-- The data follows --

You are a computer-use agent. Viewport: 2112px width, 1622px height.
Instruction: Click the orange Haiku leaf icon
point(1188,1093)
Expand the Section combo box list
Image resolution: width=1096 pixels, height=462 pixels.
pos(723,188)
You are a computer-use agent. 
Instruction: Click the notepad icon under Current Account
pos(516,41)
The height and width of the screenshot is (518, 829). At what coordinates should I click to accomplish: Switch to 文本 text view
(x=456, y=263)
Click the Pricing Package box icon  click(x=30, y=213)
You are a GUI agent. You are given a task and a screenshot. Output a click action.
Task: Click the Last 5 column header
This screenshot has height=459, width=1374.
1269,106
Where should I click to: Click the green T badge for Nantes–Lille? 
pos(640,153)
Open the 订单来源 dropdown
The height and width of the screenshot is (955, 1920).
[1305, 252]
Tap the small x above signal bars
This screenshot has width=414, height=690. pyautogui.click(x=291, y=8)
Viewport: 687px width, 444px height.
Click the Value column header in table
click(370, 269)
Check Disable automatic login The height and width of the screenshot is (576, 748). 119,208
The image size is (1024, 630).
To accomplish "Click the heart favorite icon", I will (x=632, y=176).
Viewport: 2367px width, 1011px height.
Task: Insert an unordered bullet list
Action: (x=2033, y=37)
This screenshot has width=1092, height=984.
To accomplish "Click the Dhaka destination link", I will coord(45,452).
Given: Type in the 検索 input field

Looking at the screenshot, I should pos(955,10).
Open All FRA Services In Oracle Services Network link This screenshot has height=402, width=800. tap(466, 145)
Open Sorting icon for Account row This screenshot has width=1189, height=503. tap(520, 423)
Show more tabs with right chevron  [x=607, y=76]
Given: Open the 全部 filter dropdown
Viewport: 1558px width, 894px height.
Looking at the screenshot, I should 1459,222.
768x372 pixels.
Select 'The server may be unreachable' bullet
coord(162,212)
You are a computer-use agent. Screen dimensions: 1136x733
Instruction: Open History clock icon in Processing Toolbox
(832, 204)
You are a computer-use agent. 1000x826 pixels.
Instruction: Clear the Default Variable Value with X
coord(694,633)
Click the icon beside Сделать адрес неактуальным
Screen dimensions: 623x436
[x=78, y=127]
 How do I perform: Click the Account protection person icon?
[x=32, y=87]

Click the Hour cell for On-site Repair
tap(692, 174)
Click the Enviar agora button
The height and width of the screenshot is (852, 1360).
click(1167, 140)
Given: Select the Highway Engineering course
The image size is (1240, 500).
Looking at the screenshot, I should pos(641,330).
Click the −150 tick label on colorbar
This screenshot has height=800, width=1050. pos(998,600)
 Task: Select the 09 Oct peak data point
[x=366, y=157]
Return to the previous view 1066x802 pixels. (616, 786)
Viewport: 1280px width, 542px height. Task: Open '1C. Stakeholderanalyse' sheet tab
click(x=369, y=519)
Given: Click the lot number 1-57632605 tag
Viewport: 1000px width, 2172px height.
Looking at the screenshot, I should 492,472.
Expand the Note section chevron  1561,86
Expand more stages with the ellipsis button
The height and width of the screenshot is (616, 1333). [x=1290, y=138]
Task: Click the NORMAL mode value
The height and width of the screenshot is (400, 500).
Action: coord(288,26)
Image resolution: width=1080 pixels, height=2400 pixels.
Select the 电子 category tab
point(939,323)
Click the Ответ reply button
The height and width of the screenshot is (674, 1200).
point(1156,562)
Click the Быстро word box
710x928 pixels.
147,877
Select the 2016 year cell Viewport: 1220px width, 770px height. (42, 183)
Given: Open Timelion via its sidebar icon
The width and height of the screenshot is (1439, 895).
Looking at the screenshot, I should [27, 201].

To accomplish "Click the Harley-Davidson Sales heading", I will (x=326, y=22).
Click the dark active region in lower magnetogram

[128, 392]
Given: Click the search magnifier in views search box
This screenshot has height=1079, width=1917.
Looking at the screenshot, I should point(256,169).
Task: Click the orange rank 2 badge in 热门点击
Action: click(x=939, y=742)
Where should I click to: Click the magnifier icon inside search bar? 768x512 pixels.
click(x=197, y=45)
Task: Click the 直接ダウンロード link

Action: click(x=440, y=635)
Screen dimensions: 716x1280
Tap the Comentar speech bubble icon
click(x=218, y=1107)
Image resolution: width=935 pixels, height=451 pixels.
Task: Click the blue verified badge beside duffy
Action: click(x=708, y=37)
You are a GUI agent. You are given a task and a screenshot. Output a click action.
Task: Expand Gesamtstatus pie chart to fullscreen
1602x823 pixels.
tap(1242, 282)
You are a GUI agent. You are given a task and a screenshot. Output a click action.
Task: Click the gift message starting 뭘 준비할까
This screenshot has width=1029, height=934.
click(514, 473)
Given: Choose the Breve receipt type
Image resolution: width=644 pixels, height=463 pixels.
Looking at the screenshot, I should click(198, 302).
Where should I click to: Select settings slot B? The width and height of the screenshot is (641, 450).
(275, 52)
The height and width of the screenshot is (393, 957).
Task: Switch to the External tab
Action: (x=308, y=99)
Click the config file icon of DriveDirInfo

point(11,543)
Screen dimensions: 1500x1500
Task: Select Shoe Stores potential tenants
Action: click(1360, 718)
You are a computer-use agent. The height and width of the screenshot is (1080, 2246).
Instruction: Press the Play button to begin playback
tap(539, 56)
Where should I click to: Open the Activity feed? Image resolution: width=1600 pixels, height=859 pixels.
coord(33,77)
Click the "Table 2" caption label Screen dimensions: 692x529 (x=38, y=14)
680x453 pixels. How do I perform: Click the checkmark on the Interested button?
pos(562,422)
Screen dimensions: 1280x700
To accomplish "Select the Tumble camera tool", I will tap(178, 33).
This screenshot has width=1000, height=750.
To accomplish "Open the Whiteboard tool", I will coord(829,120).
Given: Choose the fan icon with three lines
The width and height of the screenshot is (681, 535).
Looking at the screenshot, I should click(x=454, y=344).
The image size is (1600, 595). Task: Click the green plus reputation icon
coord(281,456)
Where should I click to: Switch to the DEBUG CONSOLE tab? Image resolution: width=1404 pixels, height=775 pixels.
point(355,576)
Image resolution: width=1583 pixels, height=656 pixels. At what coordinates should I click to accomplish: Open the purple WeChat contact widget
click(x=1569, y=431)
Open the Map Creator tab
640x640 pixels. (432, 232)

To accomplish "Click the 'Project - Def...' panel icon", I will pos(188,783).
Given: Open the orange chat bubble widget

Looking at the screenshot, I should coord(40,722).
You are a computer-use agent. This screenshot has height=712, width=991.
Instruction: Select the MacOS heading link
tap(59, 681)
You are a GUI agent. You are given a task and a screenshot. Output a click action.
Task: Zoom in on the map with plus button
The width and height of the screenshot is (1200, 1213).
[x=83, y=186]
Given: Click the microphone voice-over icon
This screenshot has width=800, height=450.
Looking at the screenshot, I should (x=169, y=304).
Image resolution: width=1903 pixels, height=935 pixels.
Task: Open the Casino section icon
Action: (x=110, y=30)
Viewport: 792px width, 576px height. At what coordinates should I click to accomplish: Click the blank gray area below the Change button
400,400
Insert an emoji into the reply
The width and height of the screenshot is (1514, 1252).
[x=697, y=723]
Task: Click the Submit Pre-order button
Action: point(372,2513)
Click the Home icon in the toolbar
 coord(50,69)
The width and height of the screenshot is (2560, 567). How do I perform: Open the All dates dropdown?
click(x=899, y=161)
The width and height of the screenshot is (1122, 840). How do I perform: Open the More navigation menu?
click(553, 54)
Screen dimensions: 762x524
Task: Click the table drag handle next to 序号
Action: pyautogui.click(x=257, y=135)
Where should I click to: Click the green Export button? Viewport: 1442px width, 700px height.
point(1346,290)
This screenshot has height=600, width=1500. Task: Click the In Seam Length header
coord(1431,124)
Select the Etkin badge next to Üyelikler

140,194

-- The data concluded --

* _Brief_:
Find all lines in the records that hold the word "chevron". Copy them.

* _Solution to this exercise_:
Show more tabs with right chevron  [x=607, y=76]
Expand the Note section chevron  1561,86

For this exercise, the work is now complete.